#### Document segment

::::::::::

About Michel du Cille
Michel du Cille, BA'85, is a Pulitzer Prize winning photographer whose work documenting the lives of people facing extraordinary challenges and inconceivable tragedy has drawn public attention to neglected social issues. After graduating, du Cille went on to work as a photojournalist for the Miami Herald and the Post. He won his first Pulitzer at the Herald, sharing the spot news photography prize for coverage of the 1985 eruption of a Colombian volcano. His second Pulitzer, also for the Herald, was for his photo essay of crack cocaine addicts in a Miami housing project.
In 1988, du Cille joined The Washington Post as picture editor, and he eventually became head of the Post's photojournalism staff. The paper won the Pulitzer Prize for public service in 2008 for coverage of the treatment of wounded soldiers at Walter Reed Army Medical Center. Du Cille worked on the series with reporters Dana Priest and Anne Hull. Their stories led to changes in the government's care of injured veterans. Du Cille died in December, 2014 while on assignment in Liberia for The Washington Post.
Before his death, du Cille was in regular contact with IU faculty and staff. He had planned to return to Bloomington as a guest speaker in IU journalism professor of practice Tom French's Behind the Prize class. He was a member of the former IU School of Journalism's first class of Distinguished Alumni in 2011.

::::::::::

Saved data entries
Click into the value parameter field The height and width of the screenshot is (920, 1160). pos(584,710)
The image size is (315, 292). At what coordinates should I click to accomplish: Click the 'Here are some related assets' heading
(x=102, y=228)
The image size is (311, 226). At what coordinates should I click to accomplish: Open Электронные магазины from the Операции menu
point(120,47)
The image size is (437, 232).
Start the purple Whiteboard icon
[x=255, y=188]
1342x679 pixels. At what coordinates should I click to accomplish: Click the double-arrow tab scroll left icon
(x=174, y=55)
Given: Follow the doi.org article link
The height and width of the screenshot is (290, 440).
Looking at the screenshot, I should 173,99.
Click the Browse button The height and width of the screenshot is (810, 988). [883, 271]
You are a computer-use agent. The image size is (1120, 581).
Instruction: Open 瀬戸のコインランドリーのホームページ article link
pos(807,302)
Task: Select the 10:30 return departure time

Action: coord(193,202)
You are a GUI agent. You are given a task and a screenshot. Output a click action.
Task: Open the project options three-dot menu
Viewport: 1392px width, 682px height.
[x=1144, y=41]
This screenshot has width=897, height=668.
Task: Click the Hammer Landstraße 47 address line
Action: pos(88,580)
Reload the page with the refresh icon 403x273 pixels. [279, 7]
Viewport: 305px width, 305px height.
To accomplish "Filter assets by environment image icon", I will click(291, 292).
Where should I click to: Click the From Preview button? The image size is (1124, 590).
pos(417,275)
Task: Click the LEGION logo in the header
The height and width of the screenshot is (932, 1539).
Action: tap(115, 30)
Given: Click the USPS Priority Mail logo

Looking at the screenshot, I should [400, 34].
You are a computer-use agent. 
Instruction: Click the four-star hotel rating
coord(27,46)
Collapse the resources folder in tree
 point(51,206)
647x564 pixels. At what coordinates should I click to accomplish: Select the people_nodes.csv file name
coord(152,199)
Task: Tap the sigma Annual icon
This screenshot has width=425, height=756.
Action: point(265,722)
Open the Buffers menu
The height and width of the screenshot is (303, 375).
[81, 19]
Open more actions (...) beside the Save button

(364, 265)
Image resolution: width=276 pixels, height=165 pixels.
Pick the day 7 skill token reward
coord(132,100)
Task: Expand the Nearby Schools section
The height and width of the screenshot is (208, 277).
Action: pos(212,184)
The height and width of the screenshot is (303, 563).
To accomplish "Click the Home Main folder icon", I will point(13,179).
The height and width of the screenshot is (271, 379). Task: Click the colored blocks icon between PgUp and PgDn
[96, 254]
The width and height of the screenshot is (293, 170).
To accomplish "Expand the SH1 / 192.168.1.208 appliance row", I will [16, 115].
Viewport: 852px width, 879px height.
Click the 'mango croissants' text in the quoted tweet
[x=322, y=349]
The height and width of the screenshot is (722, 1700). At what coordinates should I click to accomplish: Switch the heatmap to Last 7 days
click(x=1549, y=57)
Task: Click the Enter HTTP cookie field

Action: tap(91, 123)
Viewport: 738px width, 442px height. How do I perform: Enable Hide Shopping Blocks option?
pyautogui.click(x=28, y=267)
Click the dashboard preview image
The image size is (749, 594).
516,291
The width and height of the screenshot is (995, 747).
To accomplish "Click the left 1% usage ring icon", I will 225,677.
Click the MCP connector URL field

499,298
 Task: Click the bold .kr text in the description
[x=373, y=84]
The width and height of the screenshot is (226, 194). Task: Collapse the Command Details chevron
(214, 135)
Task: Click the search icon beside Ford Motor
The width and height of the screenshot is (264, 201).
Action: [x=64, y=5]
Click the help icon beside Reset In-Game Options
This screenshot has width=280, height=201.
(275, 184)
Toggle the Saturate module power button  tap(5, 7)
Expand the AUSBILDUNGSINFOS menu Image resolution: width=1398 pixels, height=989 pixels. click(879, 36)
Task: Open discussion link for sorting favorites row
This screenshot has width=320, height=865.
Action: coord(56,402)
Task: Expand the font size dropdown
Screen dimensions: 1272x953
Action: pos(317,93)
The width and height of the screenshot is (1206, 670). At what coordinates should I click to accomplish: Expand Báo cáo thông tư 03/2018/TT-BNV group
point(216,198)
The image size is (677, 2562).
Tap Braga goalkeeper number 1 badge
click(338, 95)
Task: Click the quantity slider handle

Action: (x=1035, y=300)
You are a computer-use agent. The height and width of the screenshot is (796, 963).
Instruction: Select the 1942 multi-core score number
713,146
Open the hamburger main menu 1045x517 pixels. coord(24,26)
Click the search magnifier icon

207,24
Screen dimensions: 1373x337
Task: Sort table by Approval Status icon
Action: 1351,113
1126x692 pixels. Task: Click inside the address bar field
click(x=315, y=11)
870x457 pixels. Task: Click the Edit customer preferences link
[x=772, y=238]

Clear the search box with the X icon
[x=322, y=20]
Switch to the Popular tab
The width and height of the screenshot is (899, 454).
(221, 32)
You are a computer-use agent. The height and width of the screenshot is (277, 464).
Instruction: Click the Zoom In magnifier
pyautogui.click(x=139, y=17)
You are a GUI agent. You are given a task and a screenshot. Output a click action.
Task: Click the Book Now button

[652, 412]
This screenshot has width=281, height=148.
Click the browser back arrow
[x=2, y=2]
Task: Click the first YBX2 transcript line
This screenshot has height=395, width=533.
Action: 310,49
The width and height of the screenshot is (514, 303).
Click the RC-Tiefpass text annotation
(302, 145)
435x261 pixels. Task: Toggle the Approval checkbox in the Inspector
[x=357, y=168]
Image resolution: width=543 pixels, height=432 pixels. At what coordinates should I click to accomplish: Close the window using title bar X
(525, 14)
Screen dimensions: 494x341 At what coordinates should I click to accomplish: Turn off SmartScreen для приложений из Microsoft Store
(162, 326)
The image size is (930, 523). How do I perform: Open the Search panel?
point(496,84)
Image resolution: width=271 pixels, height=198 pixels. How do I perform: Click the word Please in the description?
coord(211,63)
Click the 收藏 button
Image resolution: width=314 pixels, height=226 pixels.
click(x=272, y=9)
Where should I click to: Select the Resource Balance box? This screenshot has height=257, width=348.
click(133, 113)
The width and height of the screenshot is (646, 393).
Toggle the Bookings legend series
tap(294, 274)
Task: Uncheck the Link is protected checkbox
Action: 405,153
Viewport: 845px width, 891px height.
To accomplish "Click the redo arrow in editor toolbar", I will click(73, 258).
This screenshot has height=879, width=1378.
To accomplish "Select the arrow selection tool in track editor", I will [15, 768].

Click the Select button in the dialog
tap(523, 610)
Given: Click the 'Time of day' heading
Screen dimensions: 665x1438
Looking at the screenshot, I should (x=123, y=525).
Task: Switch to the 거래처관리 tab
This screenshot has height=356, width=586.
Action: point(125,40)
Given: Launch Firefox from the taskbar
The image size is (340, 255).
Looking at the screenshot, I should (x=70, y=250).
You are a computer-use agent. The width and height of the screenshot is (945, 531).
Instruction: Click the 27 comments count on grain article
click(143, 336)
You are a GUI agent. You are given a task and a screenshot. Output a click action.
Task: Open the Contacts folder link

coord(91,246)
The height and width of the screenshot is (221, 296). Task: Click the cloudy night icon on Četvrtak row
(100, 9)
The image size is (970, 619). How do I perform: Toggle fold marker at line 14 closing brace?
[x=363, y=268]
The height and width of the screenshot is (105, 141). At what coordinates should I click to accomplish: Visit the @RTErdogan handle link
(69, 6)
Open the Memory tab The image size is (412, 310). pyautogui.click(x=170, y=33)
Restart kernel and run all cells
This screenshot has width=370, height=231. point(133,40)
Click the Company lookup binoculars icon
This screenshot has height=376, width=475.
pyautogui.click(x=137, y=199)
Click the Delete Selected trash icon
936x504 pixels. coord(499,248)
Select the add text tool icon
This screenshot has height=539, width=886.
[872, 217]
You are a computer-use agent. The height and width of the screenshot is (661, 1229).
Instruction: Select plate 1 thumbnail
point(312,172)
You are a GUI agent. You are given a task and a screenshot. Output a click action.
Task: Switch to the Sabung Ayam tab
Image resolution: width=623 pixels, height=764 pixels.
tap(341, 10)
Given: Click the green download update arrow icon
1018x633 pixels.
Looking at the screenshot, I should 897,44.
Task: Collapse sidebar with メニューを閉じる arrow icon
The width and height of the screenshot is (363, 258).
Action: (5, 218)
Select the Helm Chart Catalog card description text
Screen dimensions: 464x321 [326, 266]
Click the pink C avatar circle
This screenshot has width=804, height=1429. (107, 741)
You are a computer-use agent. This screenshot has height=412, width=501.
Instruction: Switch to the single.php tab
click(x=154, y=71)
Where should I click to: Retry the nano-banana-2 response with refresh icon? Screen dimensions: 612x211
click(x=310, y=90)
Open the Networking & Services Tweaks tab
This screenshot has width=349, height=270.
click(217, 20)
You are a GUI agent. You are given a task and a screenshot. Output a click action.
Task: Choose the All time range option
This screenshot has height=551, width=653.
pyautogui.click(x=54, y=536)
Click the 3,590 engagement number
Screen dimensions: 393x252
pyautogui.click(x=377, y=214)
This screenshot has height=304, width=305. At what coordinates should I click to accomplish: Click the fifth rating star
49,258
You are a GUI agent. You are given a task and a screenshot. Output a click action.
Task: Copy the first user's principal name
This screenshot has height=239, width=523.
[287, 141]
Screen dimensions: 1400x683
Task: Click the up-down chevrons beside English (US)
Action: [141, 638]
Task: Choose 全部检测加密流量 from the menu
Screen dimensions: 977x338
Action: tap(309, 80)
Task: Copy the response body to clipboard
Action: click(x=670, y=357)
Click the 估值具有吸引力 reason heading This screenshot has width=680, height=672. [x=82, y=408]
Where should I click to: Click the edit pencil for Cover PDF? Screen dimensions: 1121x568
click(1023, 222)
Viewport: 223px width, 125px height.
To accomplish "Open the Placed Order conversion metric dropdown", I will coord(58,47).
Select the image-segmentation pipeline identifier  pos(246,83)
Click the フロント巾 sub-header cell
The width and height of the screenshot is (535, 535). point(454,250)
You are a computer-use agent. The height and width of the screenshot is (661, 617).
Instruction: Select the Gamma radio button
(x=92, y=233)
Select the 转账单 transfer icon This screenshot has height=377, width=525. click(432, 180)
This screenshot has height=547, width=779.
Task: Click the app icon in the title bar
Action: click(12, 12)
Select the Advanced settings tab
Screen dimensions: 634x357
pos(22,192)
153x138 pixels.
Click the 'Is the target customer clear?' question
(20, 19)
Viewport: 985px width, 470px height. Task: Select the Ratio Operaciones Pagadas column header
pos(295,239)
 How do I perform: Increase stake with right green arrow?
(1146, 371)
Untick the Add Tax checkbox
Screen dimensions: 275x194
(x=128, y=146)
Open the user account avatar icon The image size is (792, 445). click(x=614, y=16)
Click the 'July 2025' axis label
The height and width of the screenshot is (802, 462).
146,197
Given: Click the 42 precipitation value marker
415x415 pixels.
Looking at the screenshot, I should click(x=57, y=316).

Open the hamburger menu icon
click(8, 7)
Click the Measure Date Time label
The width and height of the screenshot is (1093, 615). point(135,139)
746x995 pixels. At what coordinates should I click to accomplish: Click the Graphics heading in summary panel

::::::::::

#### Goal of the exercise
According to the piece about Michel du Cille, where was he on assignment when he died in December 2014?

#### Answer to the exercise
In Liberia, for The Washington Post.